A quelques jours de l’ouverture des classes, le système éducatif sénégalais souffre déjà d’un manque d’enseignants, surtout dans les filières scientifiques. Si l’on se fie aux révélations du président de la Commission éducation à l’Assemblée nationale qui prenait part à la table ronde sur l’éducation, dénommée «Regards croisés d’experts externes», organisée par la Cosydep dans le cadre de son programme «Nos vacances pour l’école 2023», les enseignants sortants ne sont jamais remplacés. Pourtant, le Parlement a consenti des efforts pour combler ce gap en votant pour 6000 postes qui n’ont jamais été libérés, a dit le député Oumar Sy. «Mais ce qui est inquiétant est que, même si c’est libéré aujourd’hui, ces enseignants-là iraient dans les écoles sans une préparation pédagogique. C’est un fait très grave», a indiqué le Pr Abdou Salam Sall. Selon l’ancien Recteur de l’université Cheikh Anta Diop de Dakar, ce déficit d’enseignants est plus visible en sciences et en philosophie. Mais quelles en sont les causes ? «Des professeurs certifiés en maths, il y en a très peu dans le système. C’est dû à plusieurs raisons. En outre, les jeunes qui font maths à la Fac ont la possibilité de faire d’autres filières comme l’informatique, la robotique, la cryptographie, qui sont plus attractives et qui paient plus. Et à partir de cet instant, le choix est vite fait. Avant, quand il y avait un déficit de profs, on venait à la Fac pour recruter. Maintenant, quand on vient à la Fac, on n’en trouve pas», a expliqué le Pr Abdou Salam Sall. Pour remédier à ce manque d’enseignants en maths, et qui pourrait compromettre les études des apprenants, l’ancien président du Comité de pilotage des Assises de l’éducation et de la formation trouve qu’il faut donner suffisamment de statut à l’enseignant et à l’instituteur. Ainsi, il suggère de se battre pour créer une banque de l’éducation, pour que les enseignants aient un statut social que les autres n’ont pas, à savoir le respect, la considération et la rémunération. «Dès lors qu’on a un problème de déficit de qualification, nous pouvons le pallier en renforçant les capacités des enseignants qui sont en place. Mais aussi en les accompagnant par une banque de ressources pédagogiques où ce sont des enseignements standards qui sont délivrés, auxquels les élèves peuvent accéder. Si un élève a un bon enseignant en sciences, assez souvent il est aussi bon en sciences», a-t-il précisé.

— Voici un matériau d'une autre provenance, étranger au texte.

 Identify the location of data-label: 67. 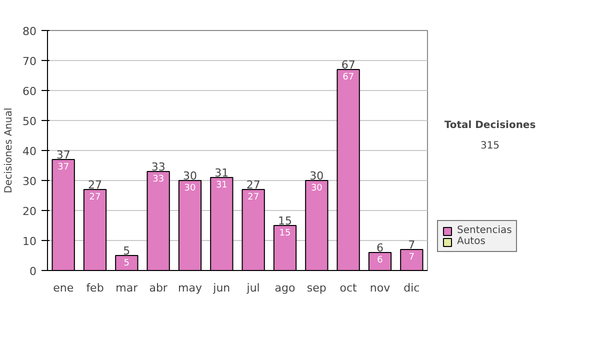
(348, 77).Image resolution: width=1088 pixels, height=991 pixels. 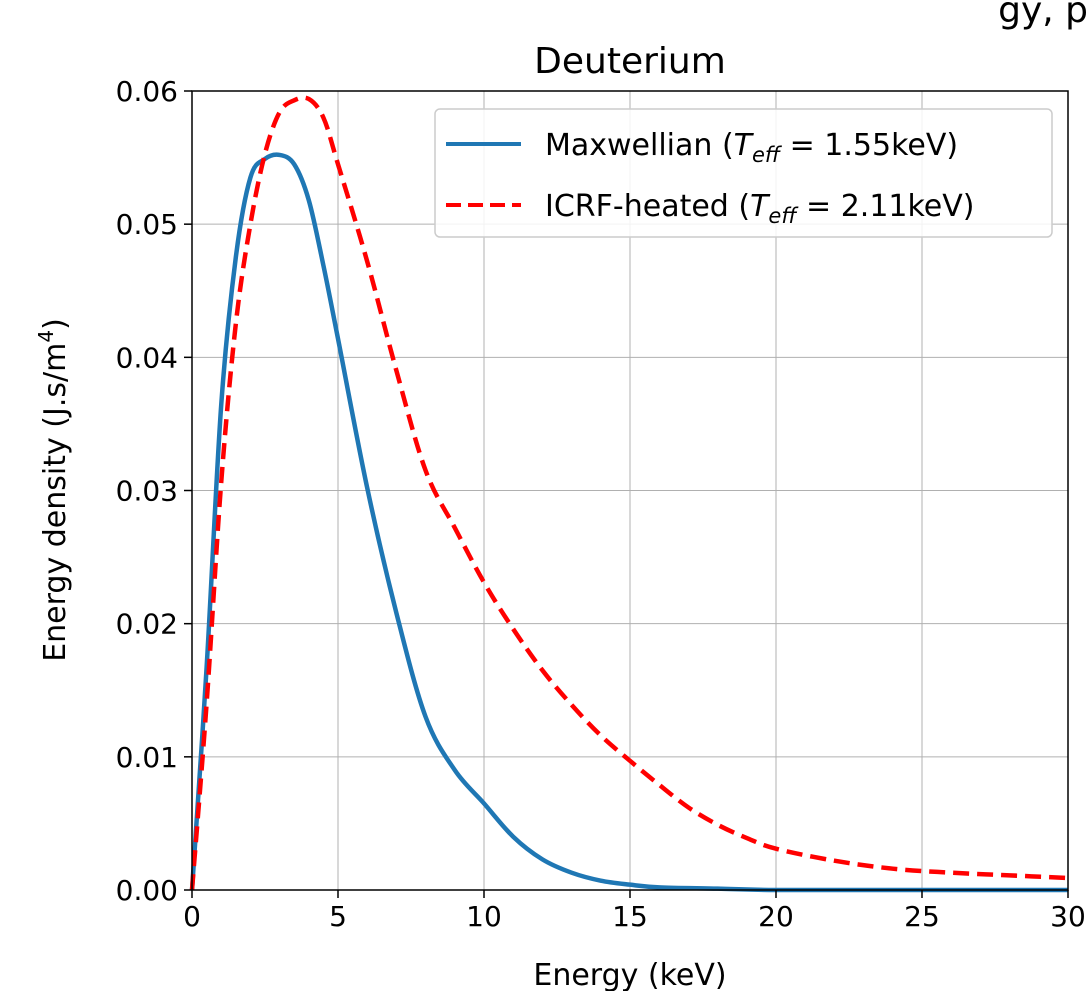 I want to click on y-axis-title-main: Energy density (J.s/m, so click(x=56, y=502).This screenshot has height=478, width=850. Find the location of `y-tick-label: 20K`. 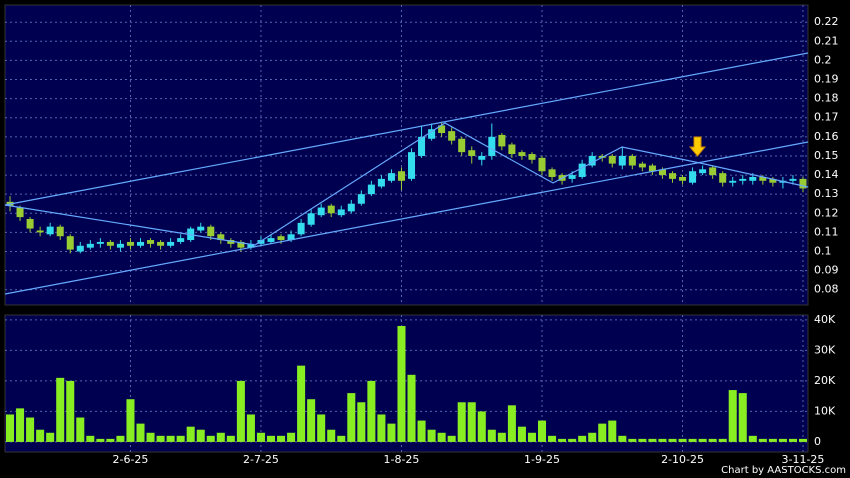

y-tick-label: 20K is located at coordinates (825, 380).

C’est pour avoir des stratégies d’anticipation sur l’année scolaire que la Cosydep a organisé ce programme de vacances, afin d’échanger en profondeur sur des conflits probables et discuter de questions à fort enjeu avec les acteurs et les experts. A l’issue de cette table ronde, il est ressorti la volonté d’avoir un système éducatif qui devient l’affaire de tous, notamment les acteurs de l’éducation, les enseignants, les élèves, les parents d’élèves, les entreprises et Ong.
Autre suggestion des experts, c’est de faire de l’éducation une source de résolution des problèmes auxquels la société est confrontée dans les domaines économique, environnemental, climatique, sécuritaire, politique et de la crise des valeurs. Pour les acteurs, l’école doit pouvoir travailler à apporter des réponses à ces crises. Estimant aussi que l’éducation est un droit pour tous les enfants, ils demandent de résoudre le déficit des enseignants en vue de permettre aux enfants de jouir de ce droit.